The observed behavior is quite different using the REST API:
(We’re using 2.0.8 but I verified the same behavior in the demo
environment which is 2.1.2-snapshot)
Given the admin has set the “mustChangePassword” flag to “true”
for user “rossini”
When the user “rossini” acquire an accesstoken, then the access
token is returned. (I haven’t tested the behavior with basic Auth.)
This is expected: if no authentication occurs (either basic
authentication or JWT) there is no way to enforce authorization - e.g.

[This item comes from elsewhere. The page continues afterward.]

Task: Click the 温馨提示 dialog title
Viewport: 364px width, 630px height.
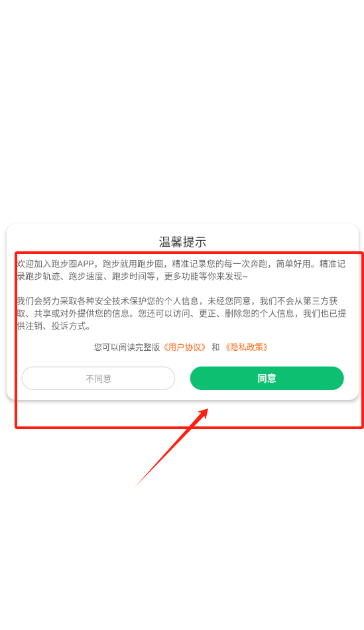Action: click(x=182, y=242)
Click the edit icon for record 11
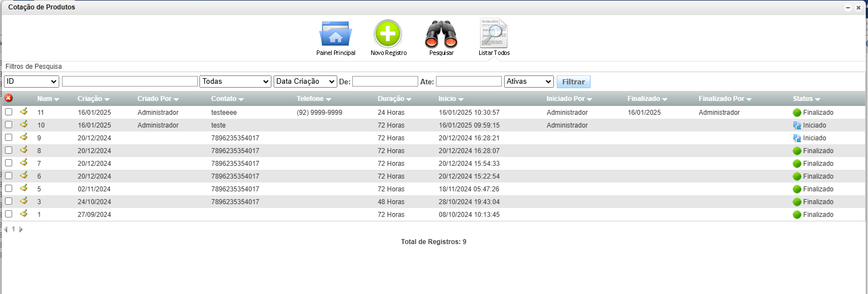 24,111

recognize the user, get owned entitlements, apply security rules.
When the user “rossini” queries GET /users/self, then the user
object is returned and the header “x-syncope-entitlements:
{"MUST_CHANGE_PASSWORD":[]}” is set.
Correct.
I don't see reasons to restrict reading own profile, in this case.
When the user “rossini” uses PATCH /users/self and sets the
“mustChangePassword” flag to “false”, then the user object is
updated (status 200).
I see two problems here: first, one shouldn't be allowed to reset his
own mustChangePassword flag; and second, PATCH (or PUT, or whatever
self-modifying operation) shouldn't be allowed when the
MUST_CHANGE_PASSWORD entitlement is owned.
Especially the last step is somewhat strange in my opinion and the
question arouse how is the use of this flag intended.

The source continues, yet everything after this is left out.